Apparently the latest version of mono has much better AOT support, and performance improvements as well.



Its STM support, persistant types and syntax sugar for vectors and maps seem pretty novel.


I'm coming to agree with him about Clojure being the best language out currently. I've used both it and SBCL and I prefer the former, because SBCL's lack of up-to-date libraries (compared to the JVM) can be frustrating.

I wouldn't call macros a hard necessity, however. You can accomplish quite a lot, quickly, in Ocaml or Haskell, even though they're statically typed languages with no macros. Functors, type classes, and various cool design patterns (e.g. monads) provide a lot of the abstraction and code reuse that macros provide. Also, I'd rather use a statically-typed language for a project with 4+ developers.

I think that 90% of Lisp's headway over a language like Java comes from the functional paradigm, and 10% from macros.


> SBCL's lack of up-to-date libraries can be frustrating.

But on the flip-side, Clojure's lack of a real object system can be frustrating. It is also annoying that you have to actively work around the JVM (for example, when making tail calls). Generally it is a beta-quality languages with some issues that need to be worked out. (I stick with Haskell for now when I want to write in a functional style, and CL for everything else.)

Also, while having Java libraries is better than having no libraries at all, the code that uses Java libraries becomes very un-lispy. It is a reasonable compromise, but certainly not ideal.


Clojure has all the components necessary for an object system: multimethods, hierarchies and structs. It's not quite an object system, but it's not hard to roll your own from these pieces. Someone on the group has made a CLOS-inspired library called Spinoza (formally CLJOS) using these components, which you might want to look into if you're fussed about having proper objects.

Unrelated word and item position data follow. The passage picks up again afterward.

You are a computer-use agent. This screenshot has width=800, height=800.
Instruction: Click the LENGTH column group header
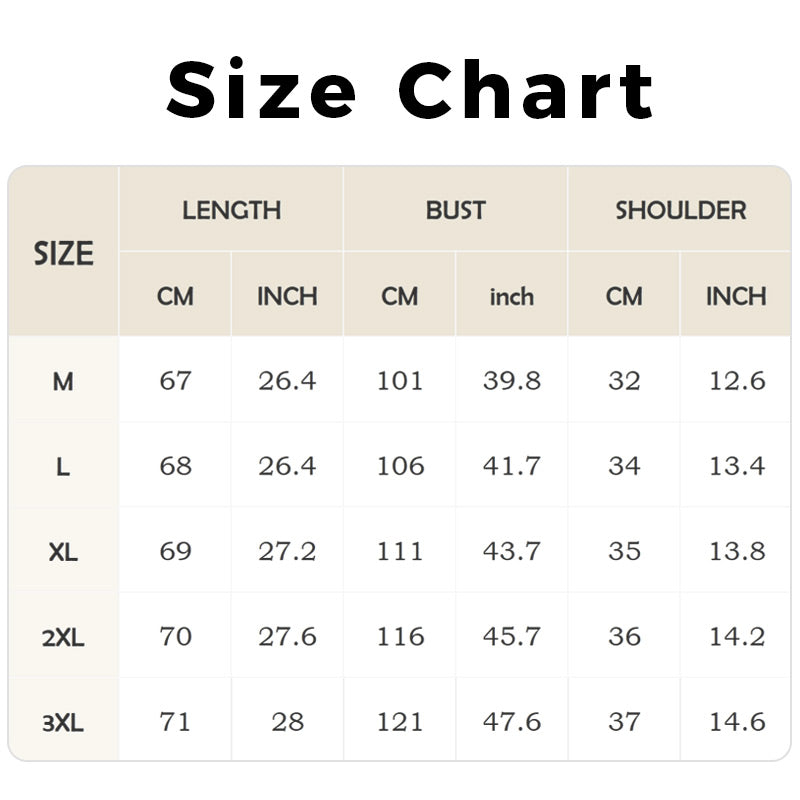pos(231,211)
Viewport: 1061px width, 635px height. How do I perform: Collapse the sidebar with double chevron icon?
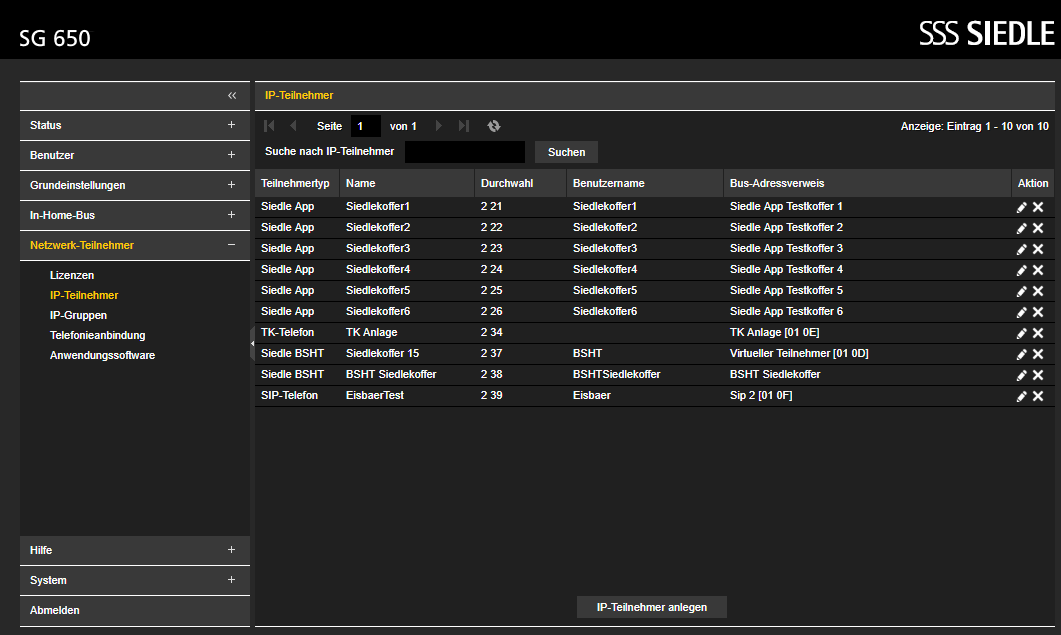232,95
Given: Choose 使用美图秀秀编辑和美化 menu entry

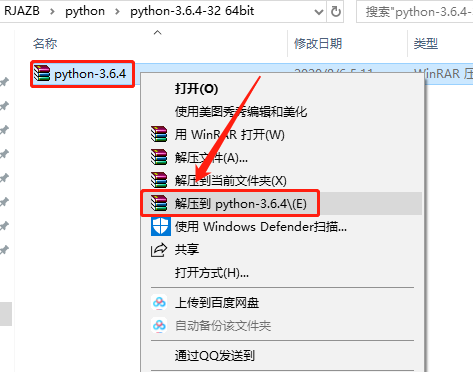Looking at the screenshot, I should (x=241, y=112).
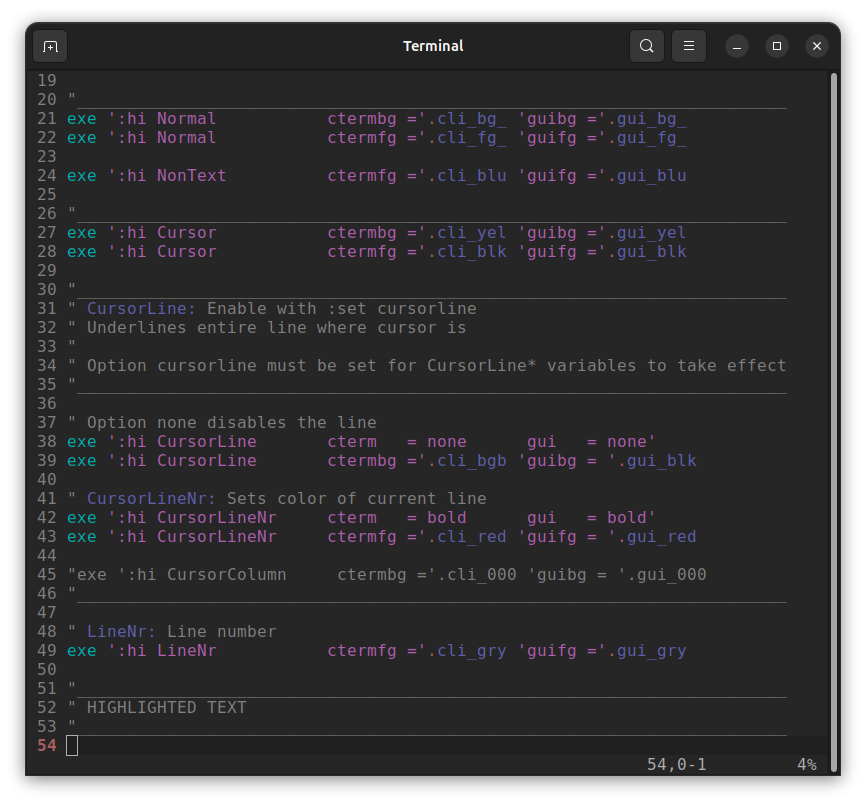Click the 54,0-1 cursor position indicator

676,765
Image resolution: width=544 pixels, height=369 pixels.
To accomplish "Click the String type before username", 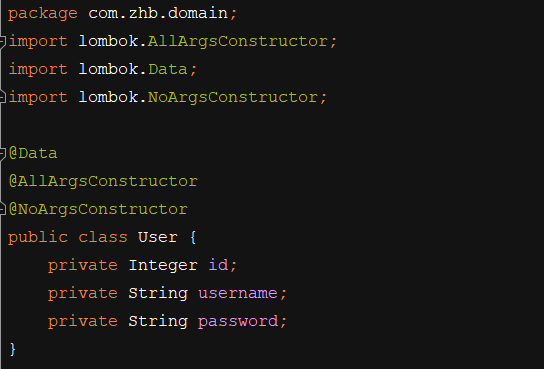I will coord(158,293).
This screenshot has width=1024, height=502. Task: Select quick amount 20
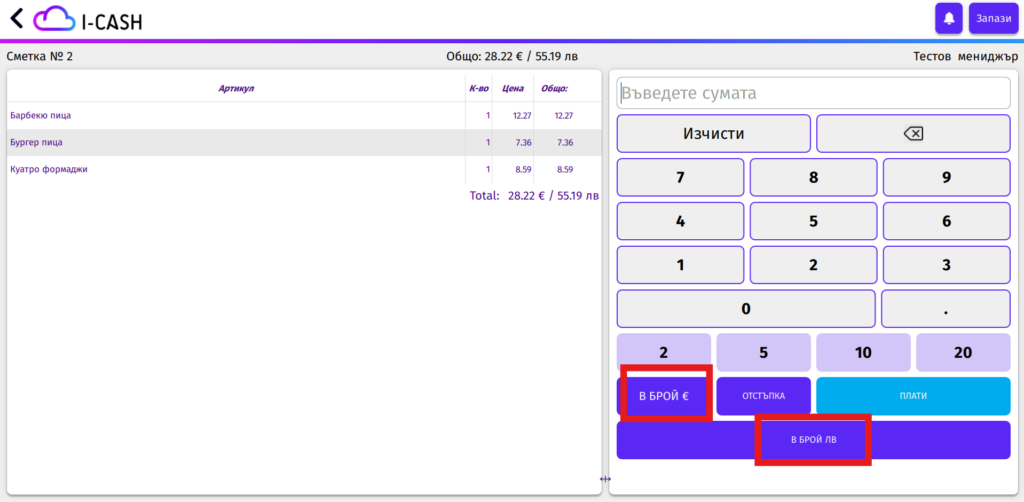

The lack of tail call optimization sucks-- I agree. Any language that wants to be thriving in 2015 is going to have to facilitate the full spectrum of functional programming, much of which requires TCO.

Regarding Clojure's object system, people tend to build their own. The tools are there. Within 12-24 months, there'll probably be a "default" object system. Right now, there isn't one because the language is still molten hot right now.

Most Clojure code I've written hasn't been that un-Lispy. Usually the first thing I do is build helper functions to abstract away all the Java classes.